Problem to work on: Only lines with the word "computer" are needed; collect each of them from the listing below.

[[ Material shown open ]]

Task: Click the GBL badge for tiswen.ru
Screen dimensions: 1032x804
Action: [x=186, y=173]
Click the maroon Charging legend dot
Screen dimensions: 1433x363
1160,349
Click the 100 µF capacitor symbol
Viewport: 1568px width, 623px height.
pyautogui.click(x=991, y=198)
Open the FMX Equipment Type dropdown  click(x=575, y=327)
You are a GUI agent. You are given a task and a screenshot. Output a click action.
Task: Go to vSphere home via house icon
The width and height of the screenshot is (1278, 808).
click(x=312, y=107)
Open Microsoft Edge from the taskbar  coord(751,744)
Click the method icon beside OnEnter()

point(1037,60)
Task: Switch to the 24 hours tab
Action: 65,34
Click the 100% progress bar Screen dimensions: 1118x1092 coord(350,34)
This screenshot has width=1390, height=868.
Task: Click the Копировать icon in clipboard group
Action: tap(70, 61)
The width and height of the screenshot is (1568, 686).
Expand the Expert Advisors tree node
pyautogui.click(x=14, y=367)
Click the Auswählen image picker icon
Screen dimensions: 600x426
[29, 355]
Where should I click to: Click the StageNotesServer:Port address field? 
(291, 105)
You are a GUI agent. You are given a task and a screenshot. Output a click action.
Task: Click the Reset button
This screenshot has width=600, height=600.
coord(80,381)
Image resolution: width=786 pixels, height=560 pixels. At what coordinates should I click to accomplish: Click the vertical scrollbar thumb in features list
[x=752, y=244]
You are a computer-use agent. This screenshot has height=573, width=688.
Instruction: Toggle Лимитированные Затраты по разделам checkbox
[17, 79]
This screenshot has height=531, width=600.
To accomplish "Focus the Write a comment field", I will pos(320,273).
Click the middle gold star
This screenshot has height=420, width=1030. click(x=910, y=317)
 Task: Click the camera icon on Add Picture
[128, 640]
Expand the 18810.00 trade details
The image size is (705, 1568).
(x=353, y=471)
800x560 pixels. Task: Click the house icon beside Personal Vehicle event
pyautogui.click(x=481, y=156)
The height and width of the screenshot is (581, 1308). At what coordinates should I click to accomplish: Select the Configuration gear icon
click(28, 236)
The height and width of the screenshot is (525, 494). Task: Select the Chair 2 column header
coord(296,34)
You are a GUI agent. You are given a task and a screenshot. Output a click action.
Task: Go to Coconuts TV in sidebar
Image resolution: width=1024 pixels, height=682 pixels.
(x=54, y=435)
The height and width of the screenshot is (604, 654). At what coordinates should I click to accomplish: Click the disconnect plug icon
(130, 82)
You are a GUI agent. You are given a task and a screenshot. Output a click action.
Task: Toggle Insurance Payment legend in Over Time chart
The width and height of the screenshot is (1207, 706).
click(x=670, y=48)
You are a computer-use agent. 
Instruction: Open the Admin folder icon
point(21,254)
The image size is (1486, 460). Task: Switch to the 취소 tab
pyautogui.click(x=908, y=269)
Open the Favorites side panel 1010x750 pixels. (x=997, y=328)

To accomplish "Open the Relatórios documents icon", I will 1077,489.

[[ Material shown closed ]]

Response area:
You are a computer-use agent. This screenshot has height=573, width=688.
You are a computer-use agent. 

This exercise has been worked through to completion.